Orthopantomographic image showing a left high condylar head fracture and a stable occlusion with adequate posterior contact.
An US scan showed a well-defined non-vascular hypoechoic lesion in the left superficial parotid lobe measuring 3.2 × 2.2 × 2.6 cm (Fig. 2). The corresponding fine needle aspirate cytology was inconclusive. MRI showed high signal intensity on T1-weighted images (Fig. 3) and a branching vessel-like central structure traversing the lesion. These results were consistent with a lipomatous lesion. Surgical removal was performed via an extra-capsular dissection with facial nerve preservation. The tumour comprised of a well-circumscribed, soft yellow, fatty mass covered in a thin fibrous capsule (Fig. 4). Postoperative facial nerve function was normal with transient altered sensation to the ear lobe. Histopathology showed a homogenous proliferation of mature adipocytes, confirming the diagnosis of a lipoma. On 6-month review, there are no signs of recurrence.

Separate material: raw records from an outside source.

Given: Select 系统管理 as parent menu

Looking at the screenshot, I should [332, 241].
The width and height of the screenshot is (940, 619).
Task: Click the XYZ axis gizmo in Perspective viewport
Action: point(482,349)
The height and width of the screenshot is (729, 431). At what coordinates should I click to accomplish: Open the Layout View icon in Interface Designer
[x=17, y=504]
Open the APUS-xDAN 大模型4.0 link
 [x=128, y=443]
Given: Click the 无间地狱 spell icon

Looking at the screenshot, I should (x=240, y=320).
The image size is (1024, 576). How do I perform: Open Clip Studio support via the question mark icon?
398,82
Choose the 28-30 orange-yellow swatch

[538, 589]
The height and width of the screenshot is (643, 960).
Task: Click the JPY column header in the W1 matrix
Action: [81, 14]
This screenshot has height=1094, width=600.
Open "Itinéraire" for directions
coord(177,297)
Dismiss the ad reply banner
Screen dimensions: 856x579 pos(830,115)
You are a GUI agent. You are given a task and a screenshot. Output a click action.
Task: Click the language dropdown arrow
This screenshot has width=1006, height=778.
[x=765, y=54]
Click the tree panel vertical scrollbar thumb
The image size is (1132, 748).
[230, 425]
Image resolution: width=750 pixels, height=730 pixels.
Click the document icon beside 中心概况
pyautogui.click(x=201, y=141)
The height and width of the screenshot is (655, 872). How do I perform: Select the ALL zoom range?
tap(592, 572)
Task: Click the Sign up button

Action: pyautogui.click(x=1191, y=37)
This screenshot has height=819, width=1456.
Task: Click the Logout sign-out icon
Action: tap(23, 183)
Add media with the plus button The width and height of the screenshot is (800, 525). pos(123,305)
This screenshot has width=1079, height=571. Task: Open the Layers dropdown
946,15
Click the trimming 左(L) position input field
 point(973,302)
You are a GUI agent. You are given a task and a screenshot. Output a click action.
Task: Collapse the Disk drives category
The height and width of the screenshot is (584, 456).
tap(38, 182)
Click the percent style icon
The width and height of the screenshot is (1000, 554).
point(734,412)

Ultrasound of the left parotid gland showing a well-circumscribed hypoechoic lesion.

Coronal MRI showing the extent of the lipoma and vessel-like structure traversing it (arrow).

The resected parotid lipoma enclosed within a thin fibrous capsule.
DISCUSSION
Adipose tissue is normally present in the parotid gland; however, the incidence of lipomas here is very low [3]. The presence of a fibrous capsule helps to distinguish them from simple fat aggregations. Different causes of lipomas are mentioned in the literature: heredity, obesity, diabetes, radiation, endocrine disorders, insulin injection, corticosteroid therapy and trauma [6]. As in this case, a preceding trauma to the soft tissues has been hypothesized to result in a haematoma, with subsequent lymphatic effusion, fat necrosis and lipoma formation [5]. As for their rarity in the parotid gland, lipomas are seldom considered in the preoperative differential diagnosis. The principle consideration of an intraparotid mass is to differentiate between benign and malignant salivary gland neoplasia. There is, however, no unique clinical feature by which the lipoma can be separated from other parotid gland tumours.
With a sex ratio of 5 : 1, parotid lipomas occur more frequently in males than females [5–7]. The majority of patients present with a single lesion usually without any predisposing causal factors [7]. They progress slowly as soft well-delineated asymptomatic masses where the main patient concern is of the associated cosmetic asymmetry. On average, 75% of the lesions are located within the superficial lobe with a further 6.5% in the deep lobe, and 16.5% occurring in both the deep and superficial lobes [7]. Clinical diagnosis alone is difficult and therefore medical imaging is essential. As is standard in the workup of parotid masses, US and FNAC provide combined imaging and cytological diagnosis although in lipoma the cytology is often inconclusive [8]. An MRI scan is the imaging modality of choice for further assessment prior to any planned surgical excision. It will identify soft tissue margin characteristics and accurately help differentiate between benign and malignant lesions.
The surgical approach to a parotid lipoma excision should be the same as for any other suspected benign tumour, with due regard to the presence of the facial nerve in the operative field. It is unusual for the facial nerve to be involved preoperatively; however, a single case with complete palsy has been reported in the literature [9]. During surgery, the facial nerve is identified and followed up to its peripheral branches as far as necessary for complete tumour dissection. As in this case, the use of facial nerve monitoring helps in protecting nerve function. Recurrence after adequate resection is very rare [10].
Surgeons and physicians alike should be aware of the possibility of lipomas presenting within the parotid gland, and should recognize its formation in the post-trauma situation and its inclusion in the differential diagnosis of parotid lesions. Surgeons should be familiar with its management which is in keeping with the overall workup of any parotid mass.
CONFLICT OF INTEREST STATEMENT
None declared.
ACKNOWLEDGEMENTS
We thank the patient for consenting to the reporting of her uncommon sequel of events.